> EXCERPTED TEXT:
..........
[ 
https://issues.apache.org/jira/browse/HDFS-14646?page=com.atlassian.jira.plugin.system.issuetabpanels:all-tabpanel
 ]

Xudong Cao updated HDFS-14646:
------------------------------
    Description: 
*Problem Description:*
 In the multi-NameNode scenario, when a SNN uploads a FsImage, it will put the 
image to all other NNs (whether the peer NN is an ANN or not), and even if the 
peer NN immediately replies an error (such as 
TransferResult.NOT_ACTIVE_NAMENODE_FAILURE, TransferResult 
.OLD_TRANSACTION_ID_FAILURE, etc.), the local SNN will not terminate the put 
process immediately, but will put the FsImage completely to the peer NN, and 
will not read the peer NN's reply until the put is completed.

Depending on the version of Jetty, this behavior can lead to different 
consequences, I tested it under 2.7.2 and trunk version. 

*1.In Hadoop 2.7.2 (with Jetty 6.1.26)*
 After peer NN called HttpServletResponse.sendError(), the underlying TCP 
connection will still be established, and the data SNN sent will be read by 
Jetty framework itself in the peer NN side, so the SNN will insignificantly 
send the FsImage to the peer NN continuously, causing a waste of time and 
bandwidth. In a relatively large HDFS cluster, the size of FsImage can often 
reach about 30GB, This is indeed a big waste.

*2.In trunk version (with Jetty 9.3.27)*
 After peer NN called HttpServletResponse.sendError(), the underlying TCP 
connection will be auto closed, and then SNN will directly get an "Error 
writing request body to server" exception, as below:
{code:java}
2019-08-17 03:59:25,413 INFO namenode.TransferFsImage: Sending fileName: 
/tmp/hadoop-root/dfs/name/current/fsimage_0000000000003364240, fileSize: 
9864721. Sent total: 524288 bytes. Size of last segment intended to send: 4096 
bytes.
 java.io.IOException: Error writing request body to server
 at 
sun.net.www.protocol.http.HttpURLConnection$StreamingOutputStream.checkError(HttpURLConnection.java:3587)
 at 
sun.net.www.protocol.http.HttpURLConnection$StreamingOutputStream.write(HttpURLConnection.java:3570)
 at 
org.apache.hadoop.hdfs.server.namenode.TransferFsImage.copyFileToStream(TransferFsImage.java:396)
 at 
org.apache.hadoop.hdfs.server.namenode.TransferFsImage.writeFileToPutRequest(TransferFsImage.java:340)
 at 
org.apache.hadoop.hdfs.server.namenode.TransferFsImage.uploadImage(TransferFsImage.java:314)
 at 
org.apache.hadoop.hdfs.server.namenode.TransferFsImage.uploadImageFromStorage(TransferFsImage.java:249)
 at 
org.apache.hadoop.hdfs.server.namenode.ha.StandbyCheckpointer$1.call(StandbyCheckpointer.java:277)
 at 
org.apache.hadoop.hdfs.server.namenode.ha.StandbyCheckpointer$1.call(StandbyCheckpointer.java:272)
 at java.util.concurrent.FutureTask.run(FutureTask.java:266)
..........
> SOURCE MATERIAL:
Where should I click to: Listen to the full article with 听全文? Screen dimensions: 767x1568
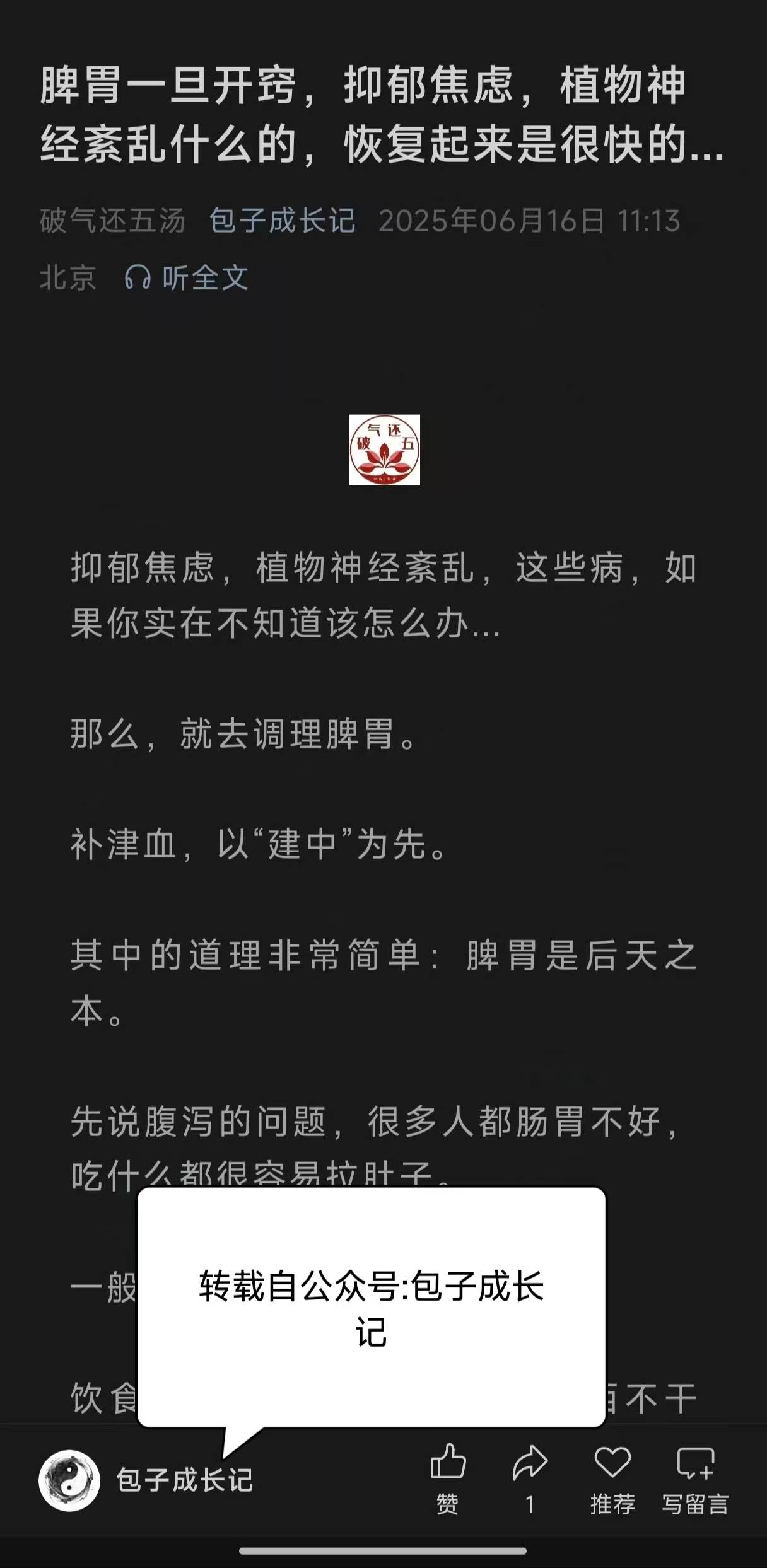click(187, 277)
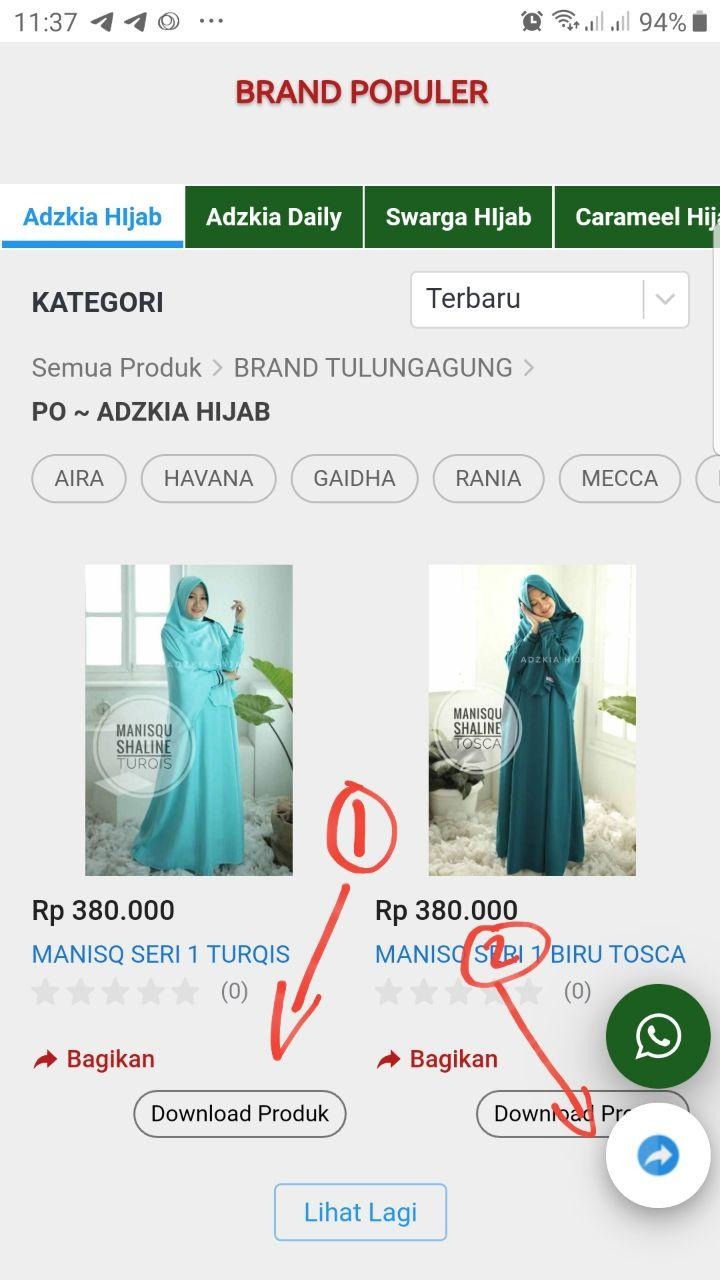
..........
> STATED GOAL:
Recast the paragraph of the FsImage upload issue that begins "In the multi-NameNode scenario" as a brief list that keeps its main facts.

> RESULT OF THE TASK:
- In a multi-NameNode setup, an SNN uploading a FsImage puts it to all other NNs, whether or not each peer is an ANN.
- The peer NN may reply immediately with an error, such as TransferResult.NOT_ACTIVE_NAMENODE_FAILURE or TransferResult.OLD_TRANSACTION_ID_FAILURE. Even then, the SNN does not stop the put.
- The SNN sends the complete FsImage and reads the peer's reply only after the put is finished.